More about HKUST
Clustering Effectiveness and Efficiency of Community-based Web Search
The Hong Kong University of Science and Technology
Department of Computer Science and Engineering
Title: "Clustering Effectiveness and Efficiency of Community-based Web
Search"
by
Mr. XU Teng
Abstract
Many collaborative web search methods are based on user profiling and
clustering on user communities. Among the numerous graph models, the
Community Clickthrough Model (CCM) captures users' conceptual preference
and thus outperforms other content-ignorant models. The corresponding
clustering algorithm on CCM, Community-based Agglomerative Divisive
Clustering (CADC) algorithm allows incremental clustering of the
clickthrough data. In this thesis, we discover the limitations of CCM and
CADC and develop enhancements to alleviate the limitations. By adding the
page miniature, URL type, to form a quad-partite graph, we propose the
Enhanced Community Clickthrough Model (E-CCM) that can capture the users'
interests more precisely compared to CCM. We also develop a refinement on
CADC, called CADCInc, which supports incremental update and hence maintain
a high efficiency even when the volume of data is very large.
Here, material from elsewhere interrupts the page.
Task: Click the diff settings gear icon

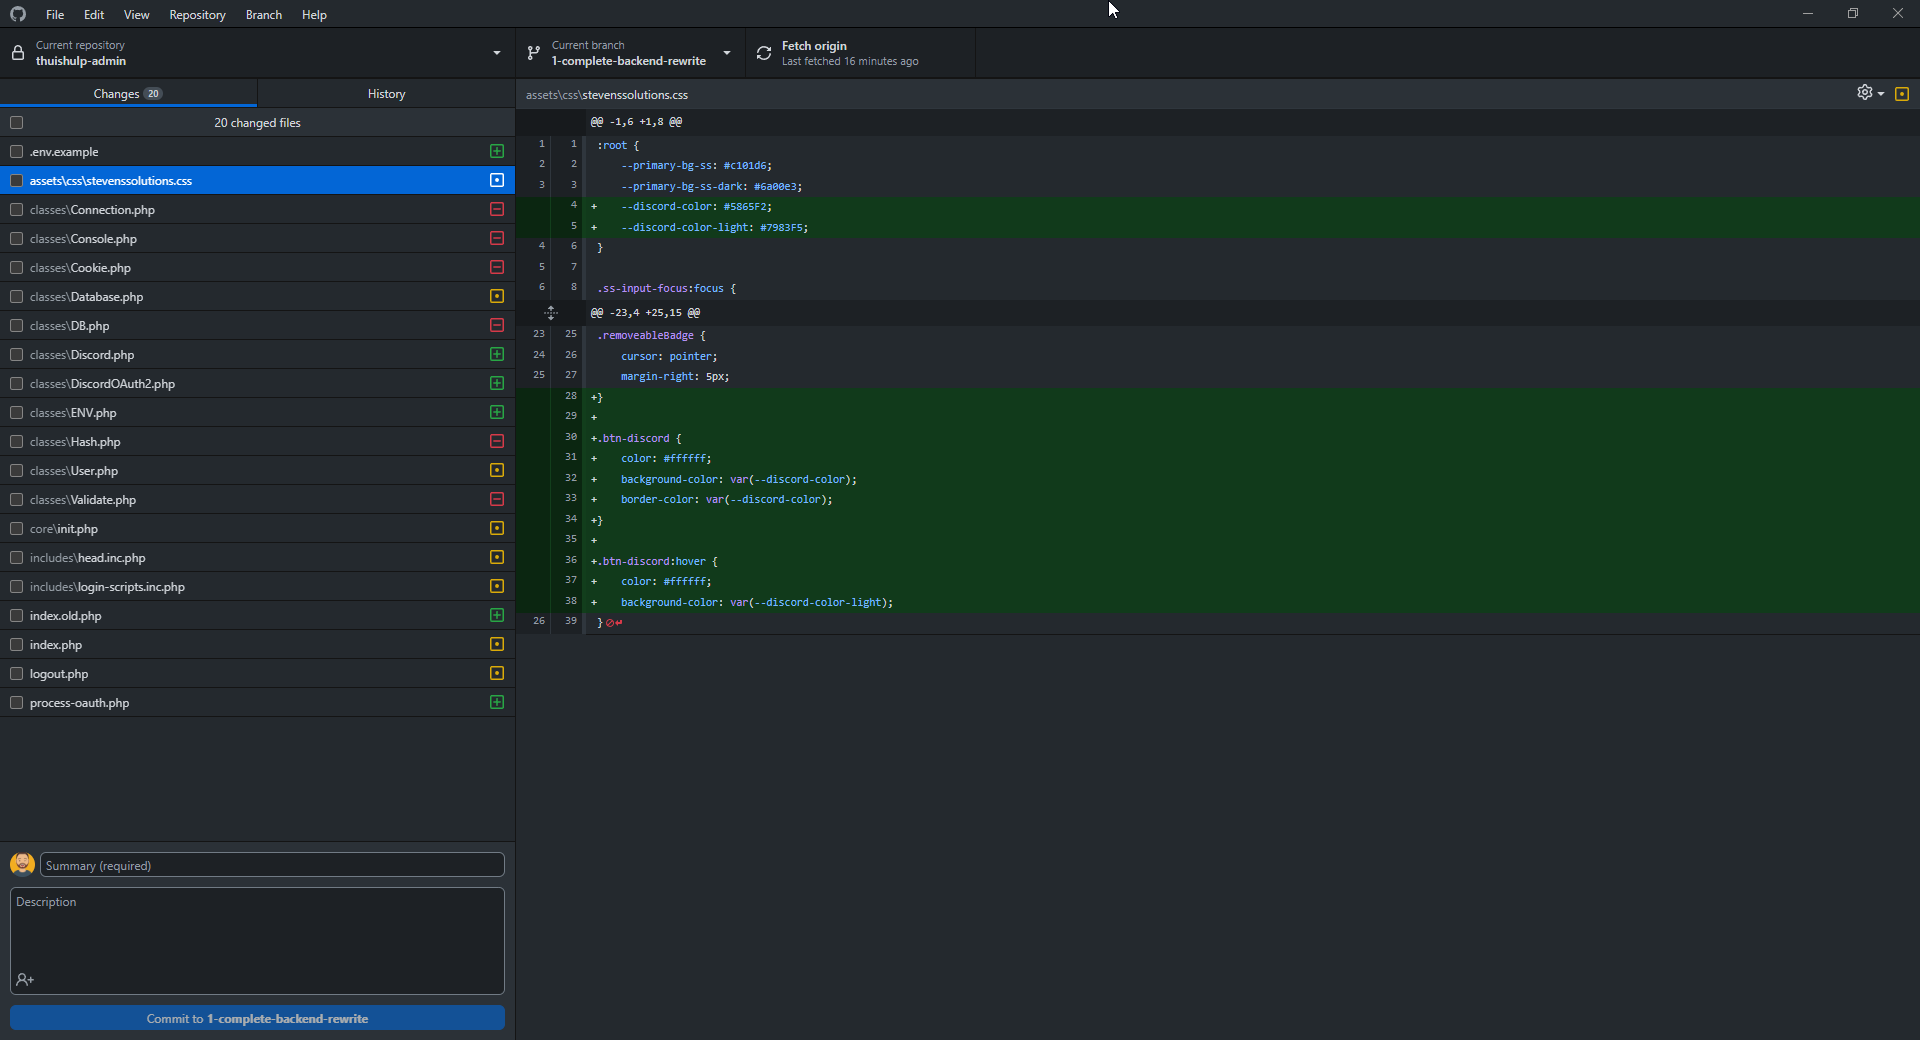Action: [x=1865, y=93]
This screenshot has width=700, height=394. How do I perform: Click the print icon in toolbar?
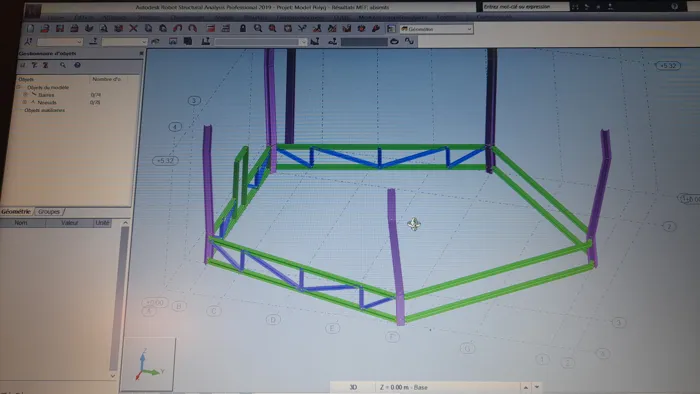click(x=74, y=29)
Experiments
show that our proposed E-CCM model has a significant effectiveness gain
compared to the original model, and that our CADCInc algorithm can
maintain a bounded processing time for large amount of clickthrough data
with only a very small tradeoff in clustering quality.
Date : 13 May 2011 (Friday)
Time : 1:30pm to 2:10pm
Venue : 3402 (17-18 lift)
Advisor : Prof. Dik Lee
2nd reader : Dr. Wilfred Ng